In 1982, the BNA Act was incorporated into the Constitution Act, which ended the British parliament's legal right to legislate for Canada.

Legislative powers in B.C. are exercised by a single legislative chamber, which is elected for a four-year term. The legislature consists of the Lieutenant Governor and 85 elected members of the legislative assembly.

The provincial judicial system is composed of the Court of Appeal, the Supreme Court of B.C. and the Provincial Court of B.C., which includes Small Claims Court and Family Court.

The Lieutenant Governor
The Lieutenant Governor is the representative of Her Majesty The Queen of Canada in the Province of British Columbia and, as such, takes precedence over everyone in the province except the Sovereign. The Lieutenant Governor personifies the Crown, which is both the apex and the unifying link in the constitutional and political structure of the province - executive, legislative, and judicial. All legislation must receive Royal Assent before it becomes law, and must be signed by the Lieutenant Governor. All Orders-In-Council and official proclamations are also signed by the Lieutenant Governor in the name of The Queen.

The Lieutenant Governor is also responsible for ensuring there is a First Minister in the province at all times. At any time, when the position of First Minister is vacant because of death or resignation, after defeat in a provincial election or the result of a non-confidence motion in the Legislature, the Lieutenant Governor must either dissolve the House or call upon someone else to become First Minister and try to form a viable government.

The Lieutenant Governor attends a variety of events across the province including military and civilian ceremonies, award presentations, and cultural events. On occasion, the Lieutenant Governor is invited to lend patronage to organizations, particularly those of a charitable nature. Patronage is not granted as a matter of routine.

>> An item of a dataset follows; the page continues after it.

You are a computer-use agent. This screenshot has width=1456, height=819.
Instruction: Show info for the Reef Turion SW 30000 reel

The spouse of the Lieutenant Governor is addressed as “Your Honour.” He or she has no official status independent of the Lieutenant Governor, but is involved in some events and is treated with the same courtesies, respect and consideration as the Lieutenant Governor. The spouse may represent the Office of the Lieutenant Governor by acting as Honorary Patron to community and charitable organizations.

The Legislative Assembly
The Legislative Assembly of British Columbia presently consists of 85 elected Members. (This number can be varied by statutory amendment.) Following a provincial general election, the Lieutenant Governor appoints the recognized leader of the party with the majority of elected members Premier, and calls upon the Premier to form a Government. Upon the advice of the Premier, the Lieutenant Governor also appoints the Executive Council or Cabinet.

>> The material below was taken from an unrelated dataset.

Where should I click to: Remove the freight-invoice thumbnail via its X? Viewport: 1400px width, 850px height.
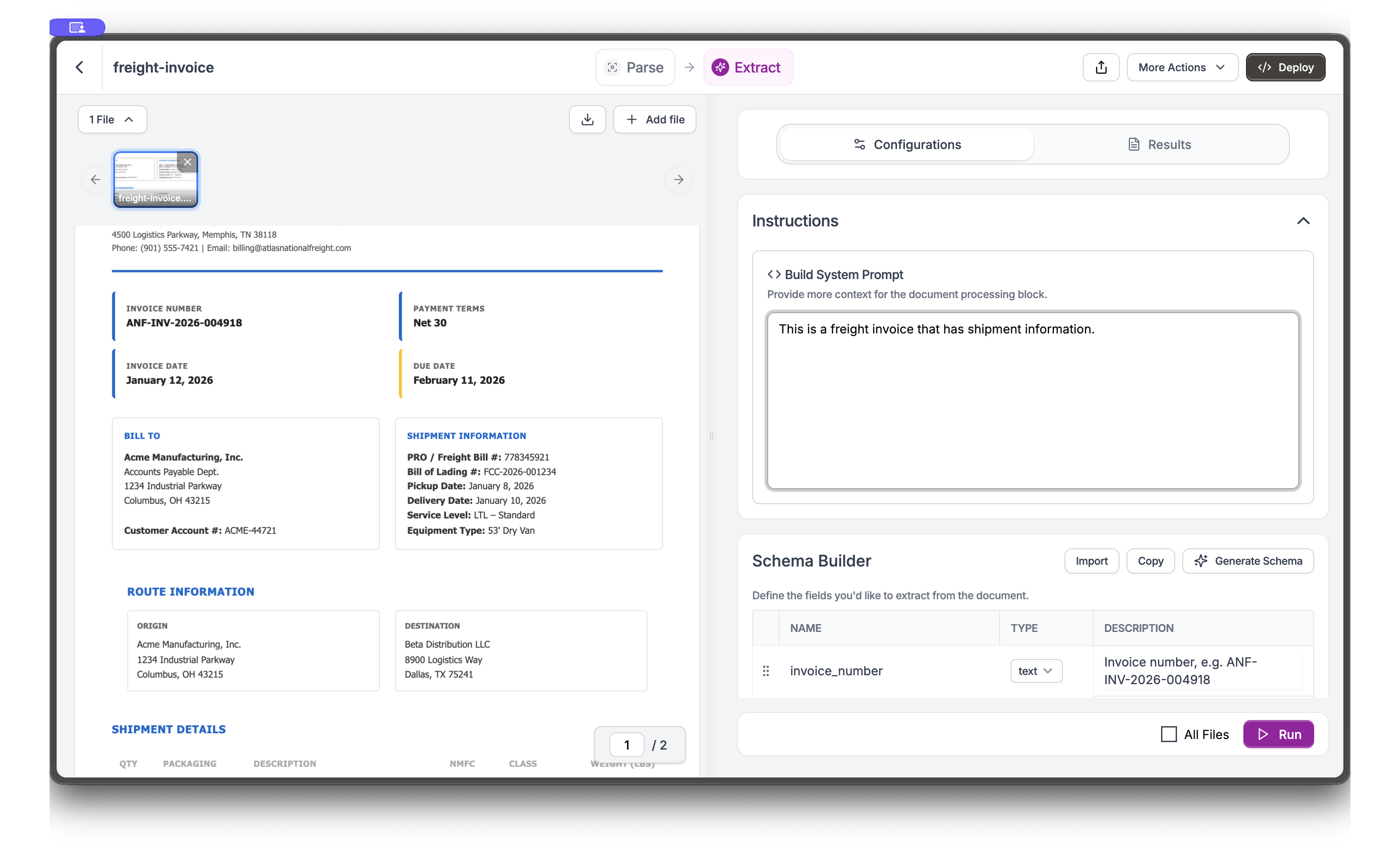pyautogui.click(x=188, y=162)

The Premier and the Cabinet Ministers determine government policy. Each Cabinet Minister is also given responsibility for the full administration of a department or ministry within the limitations of the relevant statues. The Premier and all Cabinet Ministers are Members of, and accountable to, the Legislative Assembly.

Provincially, British Columbia is governed by the BC Liberal Party, elected on 16 May 2001. B.C residents are represented by 85 Members of the Legislative Assembly (MLAs).

Government of British Columbia
The Executive Council of the Government of BC
BC Ministries, Central Agencies & Crown Corporations
Symbols of British Columbia

Local and Regional Government
The provincial Legislature creates local governments in B.C, which consist of incorporated municipalities, regional districts, school districts, regional hospital districts, and special-purpose improvement districts. The provincial Legislature also decides what local governments are responsible for.

Incorporated municipalities (cities, districts, towns and villages) provide facilities such as roads, waterworks and sewers, as well as a wide range of social, recreational and protection services. Regional districts provide common services on a shared basis (such as police and ambulance services) over a large area. Revenue for municipal and regional services is derived mainly from property taxation and grants from the provincial government.